I was especially keen to try their new Print & Frame service and had spied a printable PDF on Etsy featuring a line from Thomas's favourite song, Go Your Own Way, as a pretty art print. This seemed like a great opportunity to have it professionally printed and framed. The website allowed me to play around with different options for the frame, the mount and the size of the image: in the end, I went for a simple white frame with narrow white mount, and I love how it looks. I also popped a second frame - without mount - into the shopping basket, this one for my 30cm² Screw The Patriarchy print, which wouldn't fit into a standard off-the-shelf frame.

I was really impressed with the service I received from eFrame. Everyone I dealt with (there were some delivery issues - entirely my own fault, I hasten to add - so I had to get in touch a few times) was super friendly and lovely, and the frames themselves are great quality and a very good price for custom framing. I'd heartily recommend their service next time you have something tricky to frame.

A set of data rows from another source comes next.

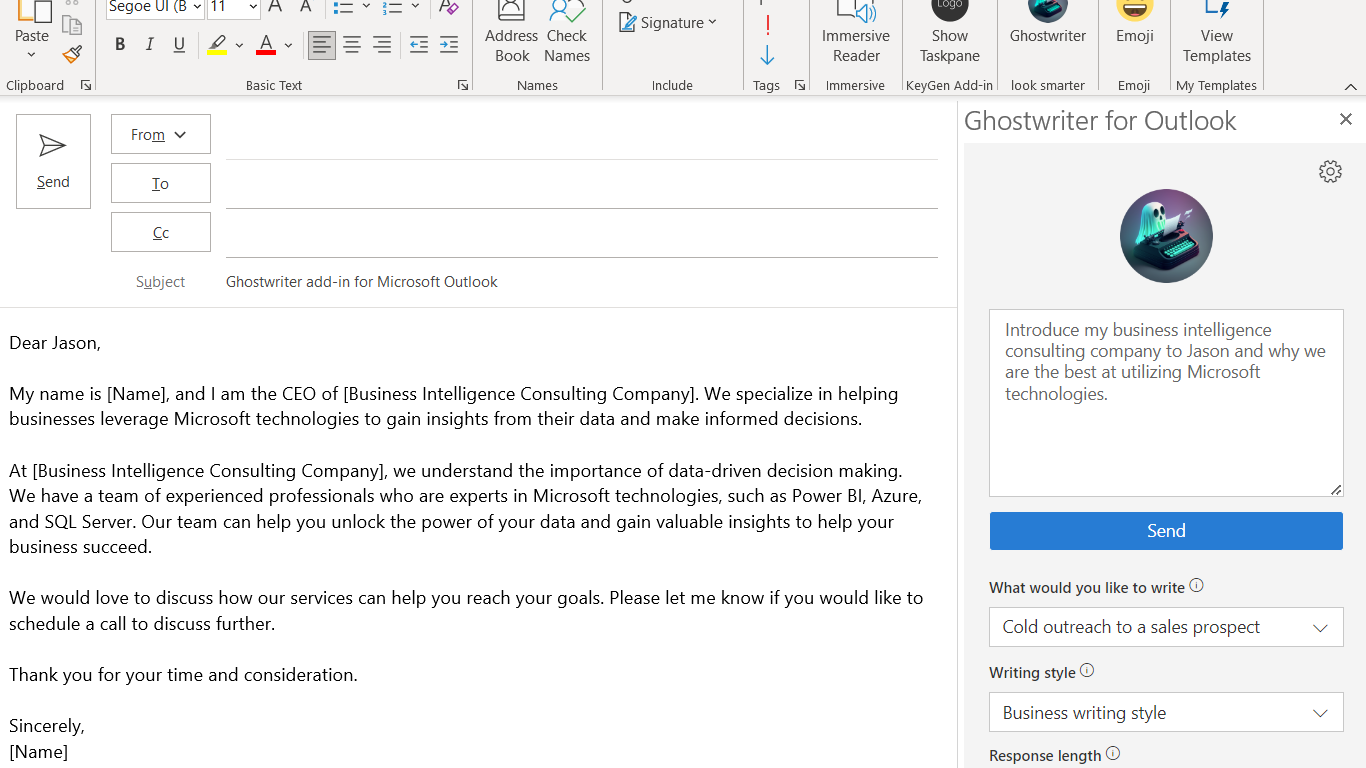Image resolution: width=1366 pixels, height=768 pixels.
Task: Click Check Names in the ribbon
Action: coord(567,35)
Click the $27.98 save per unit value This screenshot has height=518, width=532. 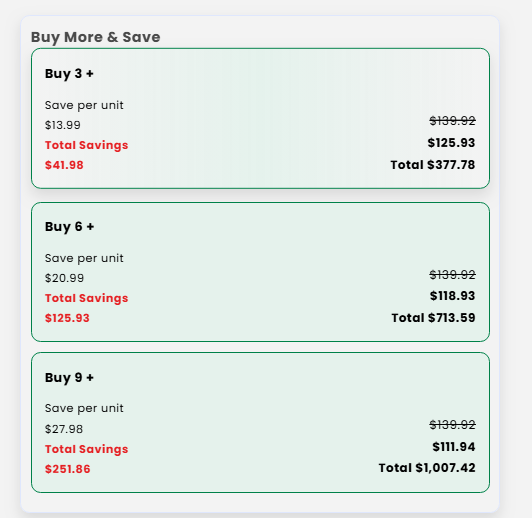click(64, 429)

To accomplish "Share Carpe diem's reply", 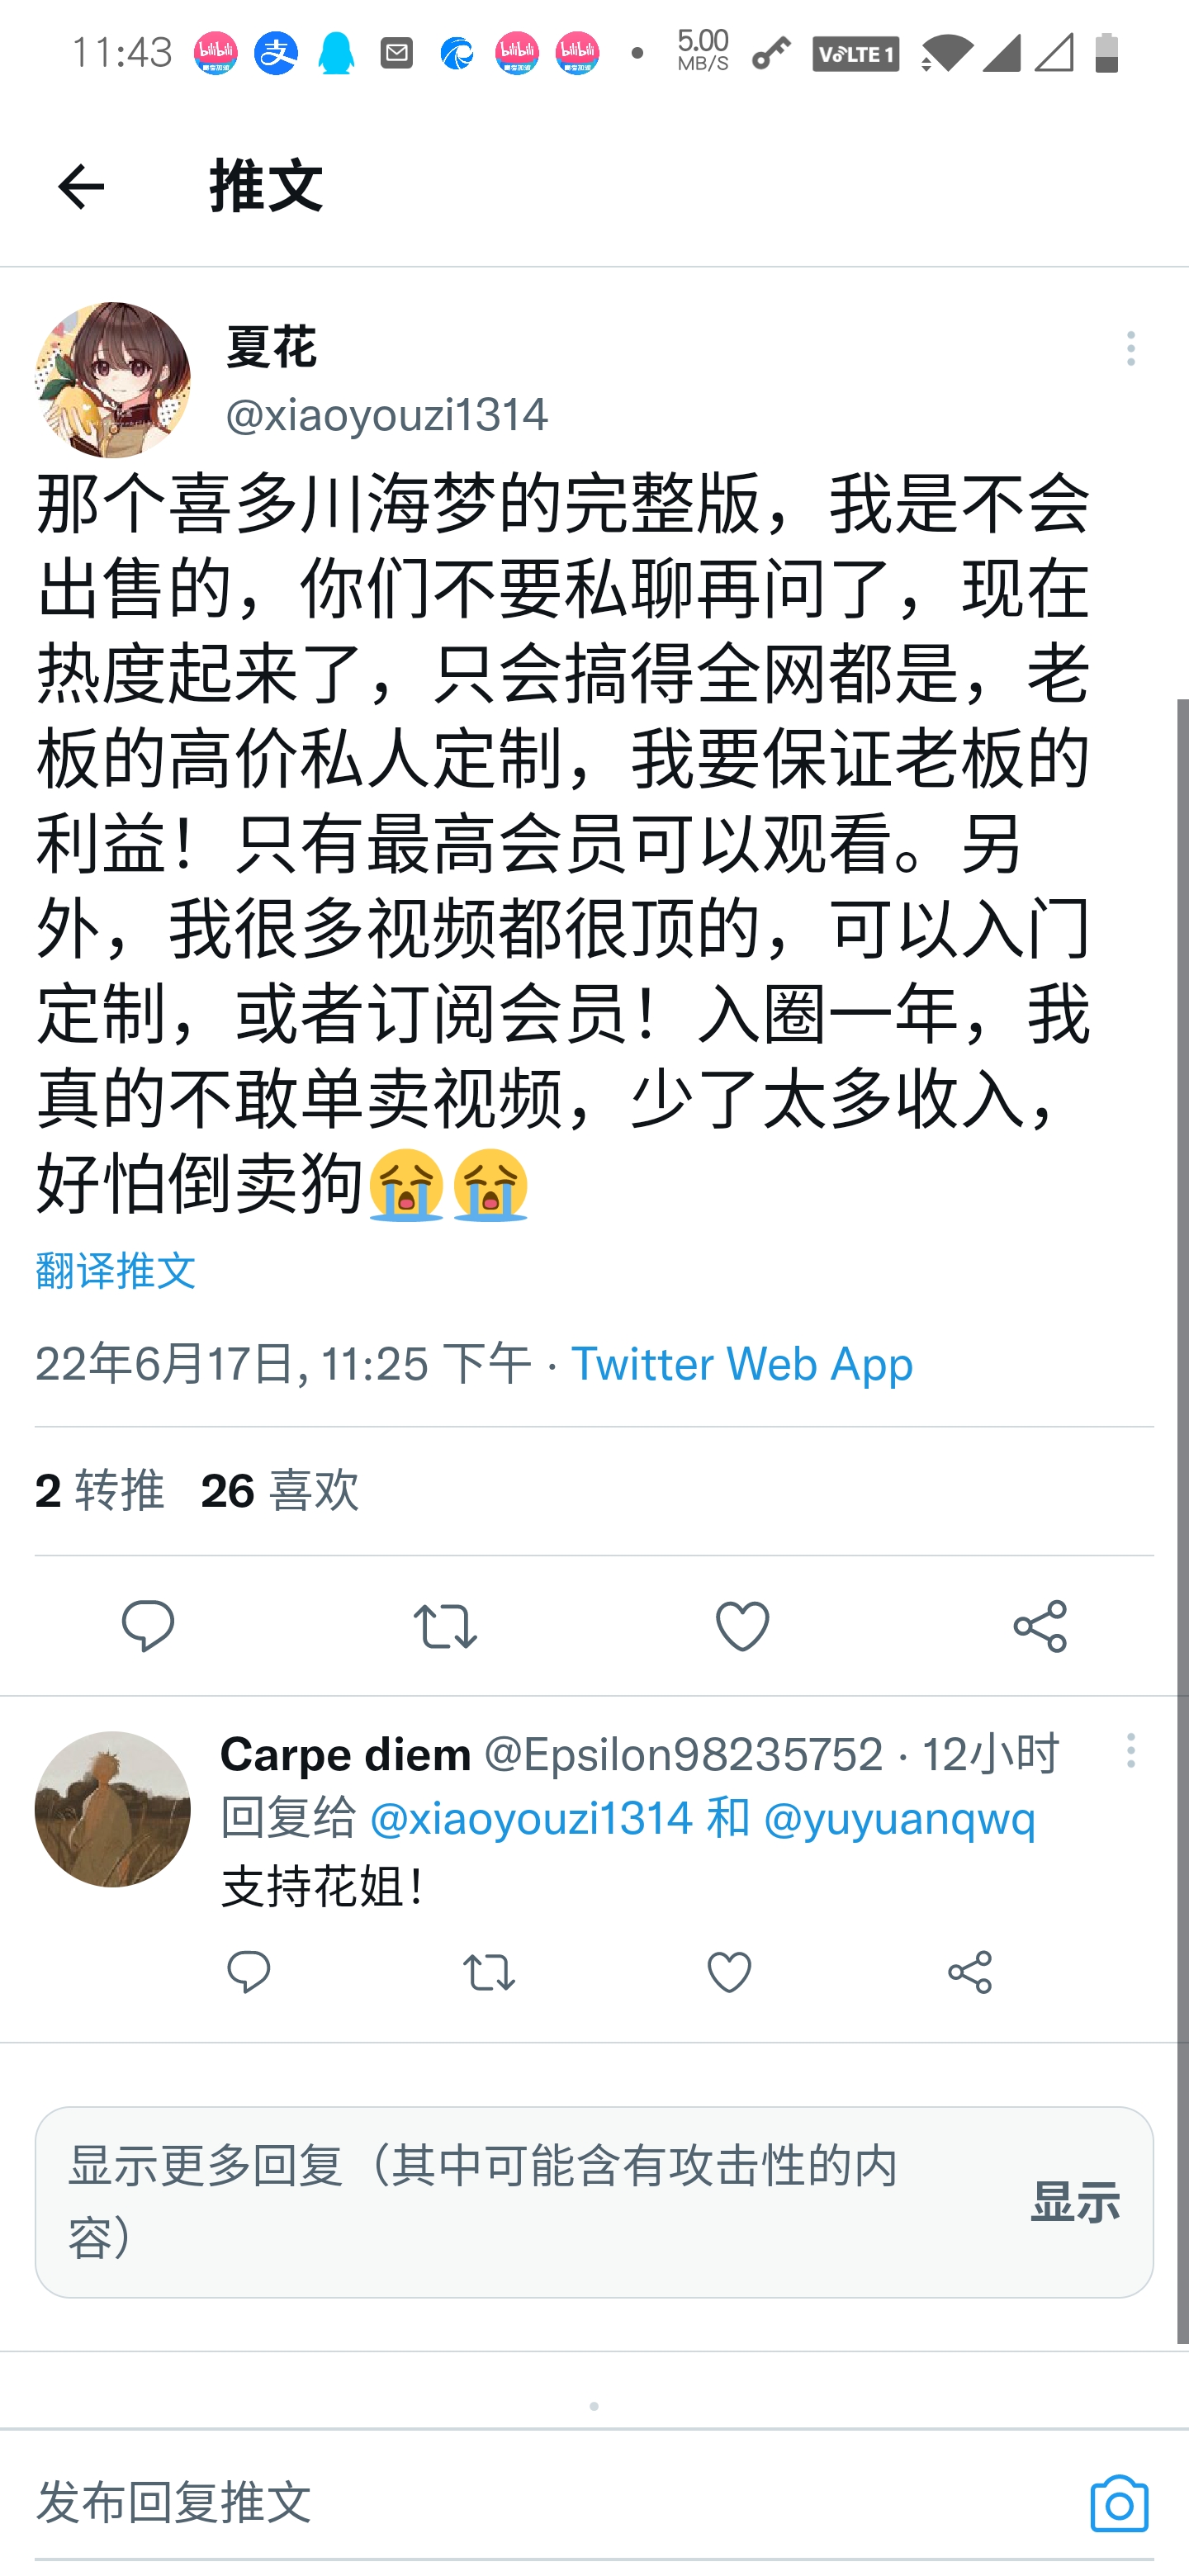I will (970, 1972).
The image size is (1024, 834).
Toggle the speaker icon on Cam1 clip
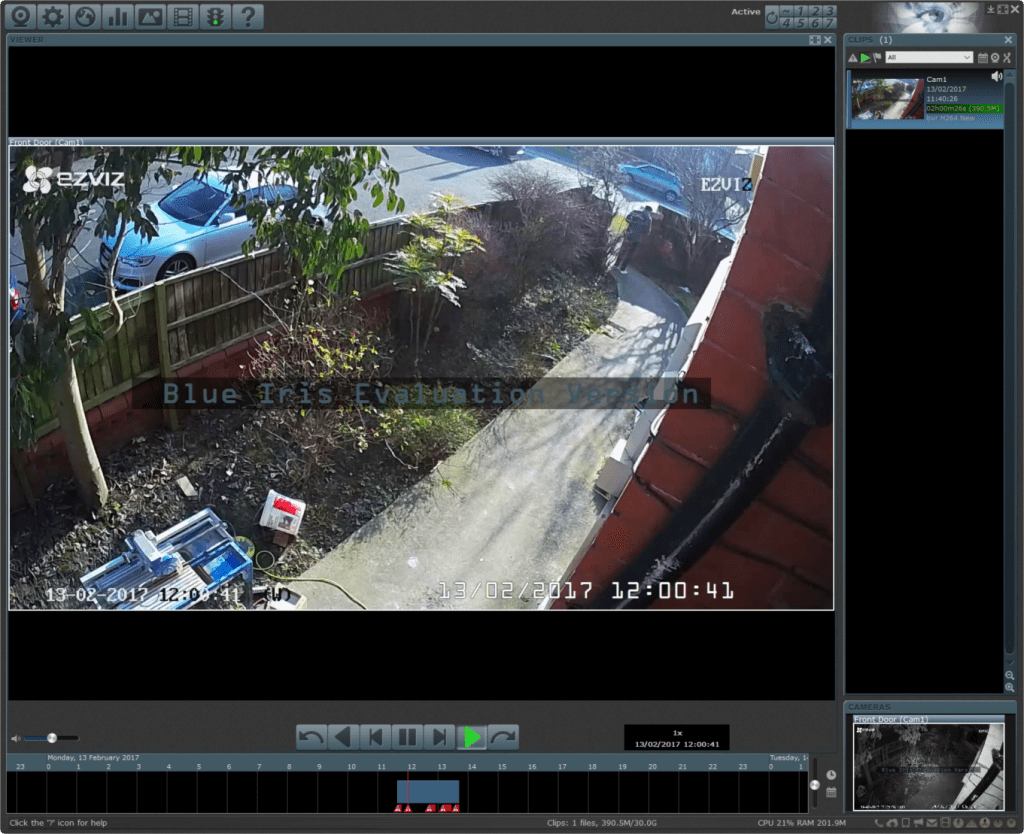[996, 77]
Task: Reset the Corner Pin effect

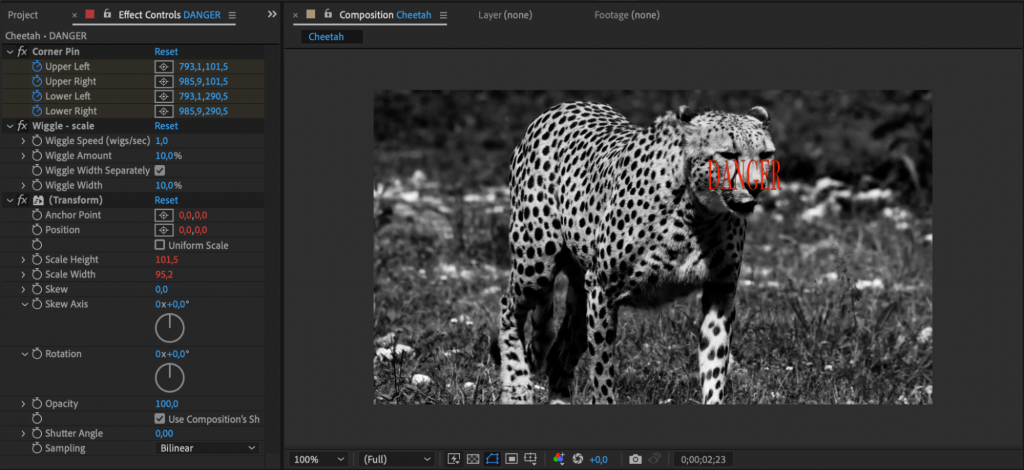Action: pos(166,51)
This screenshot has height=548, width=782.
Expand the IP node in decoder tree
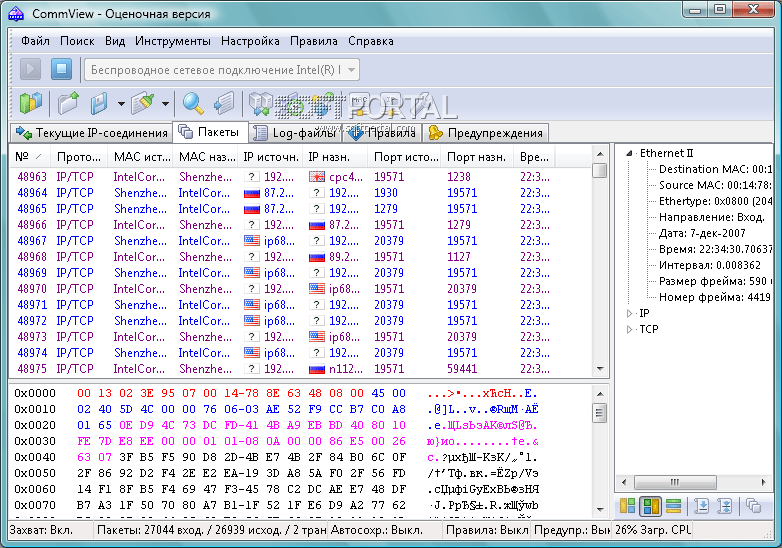point(630,313)
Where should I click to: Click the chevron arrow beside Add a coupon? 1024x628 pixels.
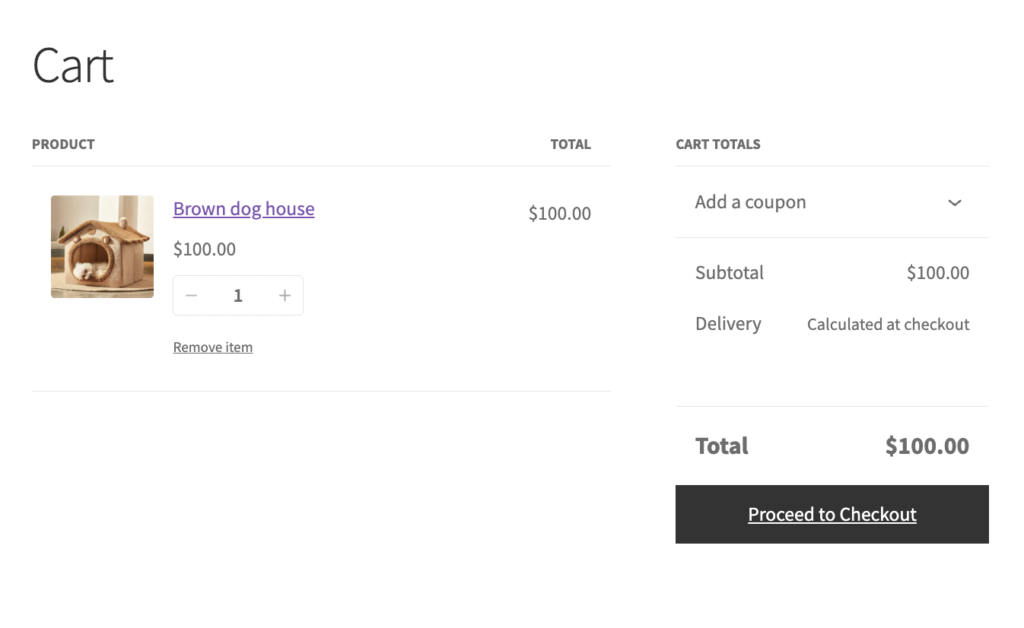coord(954,203)
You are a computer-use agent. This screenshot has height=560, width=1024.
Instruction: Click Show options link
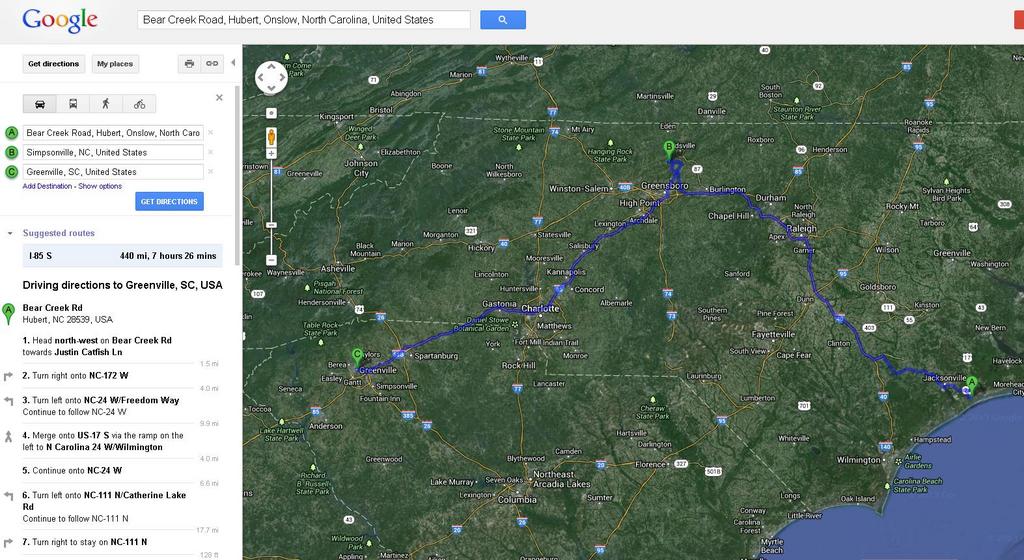pos(100,187)
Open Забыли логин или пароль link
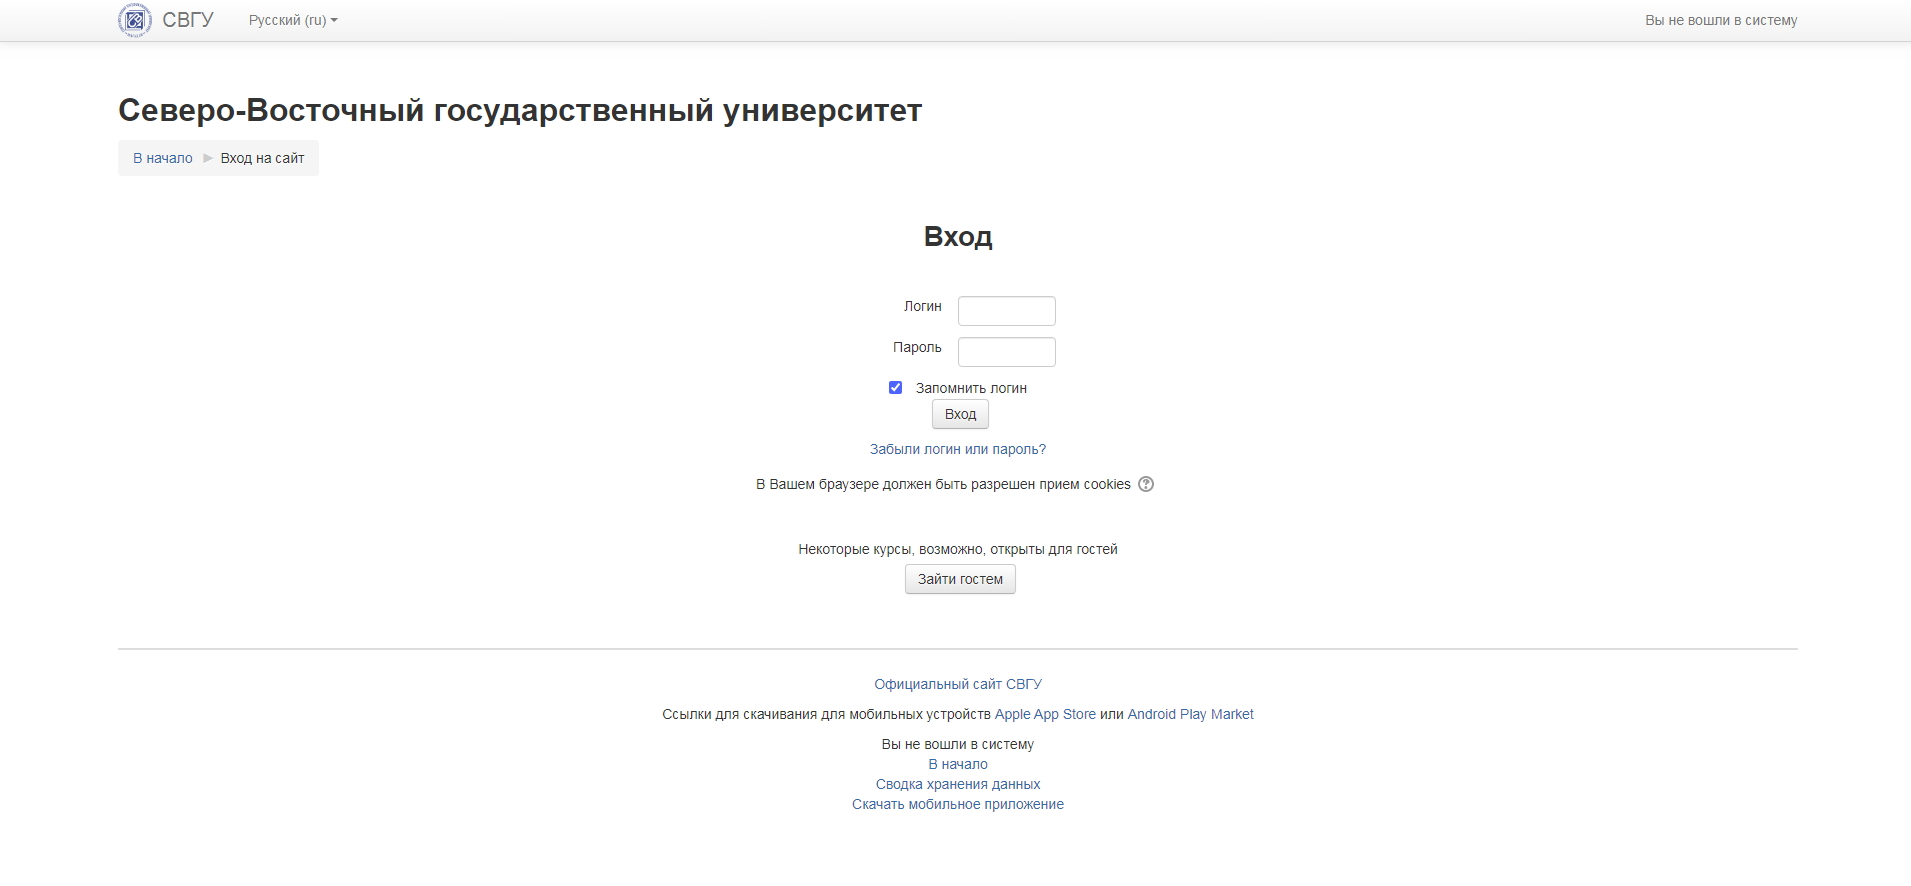Image resolution: width=1911 pixels, height=886 pixels. pyautogui.click(x=957, y=449)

Timber & shelf brackets - B&Q
Aloe Vera plant - Ikea (in an old pot)
Vintage shop sign 'K' - Bringing The Outside In, Holkham, Norfolk (it might be a little weird to have a letter that doesn't occur in either of our names, but k is the first letter of my mum's maiden name, a name (and family) which is very important to me)
You Can Go Your Own Way printable PDF - Etsy
Screw The Patriarchy print - Redbubble
It's A Wonderful Life poster - eBay
Black Ribba frames - all Ikea
Small white frame - Wilko
Custom square frames - eFrame

Disclosure: eFrame gifted me the two frames in exchange for an honest review, but all opinions are entirely my own. No, really... I would never be less than honest even when getting something for free (I think my rather scathing reviews of some of the free books I've received makes that clear!).